Towards the end, everything got rushed and blurred and there were a string of all nighters. One time I was lying down in a chair with feet propped up and my computer on my knees, editing while eating chocolate chips off my stomach. Also, I may have turned my music down when I heard the Invisible Ninja Cat wake up so she wouldn’t know I was (still) awake and then turned it back up and sang along once the shower was running because I assumed she couldn’t hear me and found out later that she could.

But, at 3:30pm on April 26th, my thesis was bound and turned into the Registrar’s Office.

I proceeded to eat cake, sleep, be completely disoriented upon waking, go out for drinks and dinner, play board games, and then drop off to sleep.

And that’s how you do an undergraduate senior thesis.


From → Thesis

  1. Actually, Natalie, people do ask male authors that about their female characters, all the time. It’s called feminists and woman’s colleges, and it’s also one of the main reasons most males write their main characters from the male point of view.
    It’s one of the biggest issues both genders face when writing. I’m not saying this guy was 100% right, but it’s a question you’re likely to be asked or is likely to be asked about you, and it’s not an unfair one (see Virginia Woolf, a room of one’s own on androgyny). It’s a question that should constantly be asked of all writers about their characters of the opposite sex. It’s something I question myself about all the time, as I should.

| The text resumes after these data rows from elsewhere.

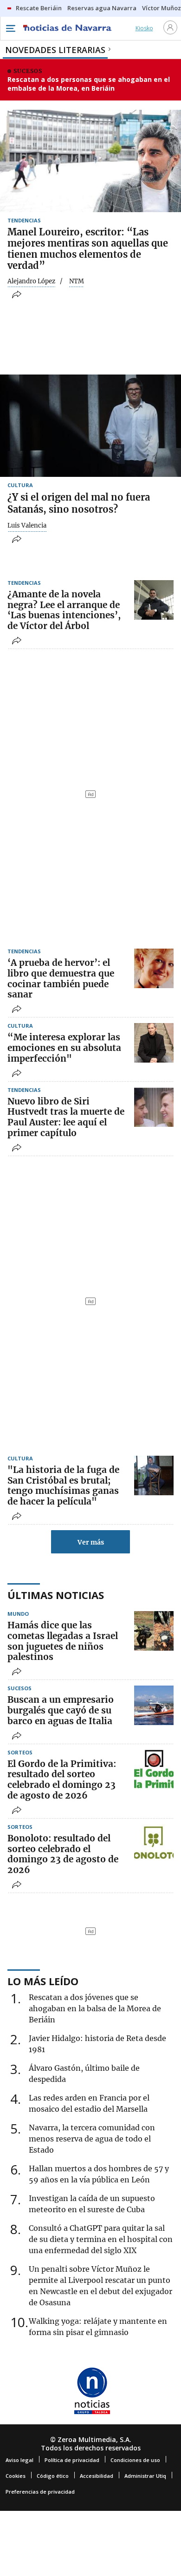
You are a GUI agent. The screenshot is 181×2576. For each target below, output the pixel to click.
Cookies (16, 2475)
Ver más (91, 1542)
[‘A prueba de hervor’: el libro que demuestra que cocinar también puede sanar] (154, 968)
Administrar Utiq (145, 2475)
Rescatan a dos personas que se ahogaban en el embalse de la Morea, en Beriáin (88, 84)
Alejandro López (31, 281)
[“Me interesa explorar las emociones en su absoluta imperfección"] (154, 1043)
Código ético (53, 2475)
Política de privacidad (72, 2459)
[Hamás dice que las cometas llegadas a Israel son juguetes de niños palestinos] (154, 1631)
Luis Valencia (26, 525)
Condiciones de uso (135, 2459)
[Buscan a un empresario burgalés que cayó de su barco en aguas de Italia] (154, 1705)
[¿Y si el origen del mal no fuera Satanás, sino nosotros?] (90, 426)
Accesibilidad (96, 2475)
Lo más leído (42, 1981)
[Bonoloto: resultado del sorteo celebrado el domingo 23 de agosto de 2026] (154, 1844)
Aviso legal (19, 2459)
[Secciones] (10, 28)
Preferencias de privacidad (40, 2491)
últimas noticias (55, 1595)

    And, this might surprise you, but as someone who’s actually looked into this, gender norms, excepting sexual preference standards which have had a few minor blips, gender constructs have stayed remarkably stable throughout history in most culturally and militarily dominant societies. Rome, Greece, Babylon, Ancient England… By and large (obviously there are cultural variants, but at the root of the thing), it’s not changed very much, even after thousands of years.

    BUT GO YOU for finishing and being fabulous and still living! 😀


    • You bring up good points, Charlotte. Thank you for commenting, and in response let me clarify a few things.

      First, the comment that ‘you would never ask this of a male author about his female characters!’ was directed at the publisher and publishers specifically, not the general public or a book’s audience. It’s hard for me to imagine A PUBLISHER asked Steven Moffat, Jonathan Franzen, or Neil Gaiman if they could write realistic female characters. Feminists and women’s colleges do often ask males about their female fictional beings, yes, and I’m getting this nauseous sort of feeling I’m going to be asking them for the rest of my life (I actually met some self-identified anti-feminists the other day, and it was awful).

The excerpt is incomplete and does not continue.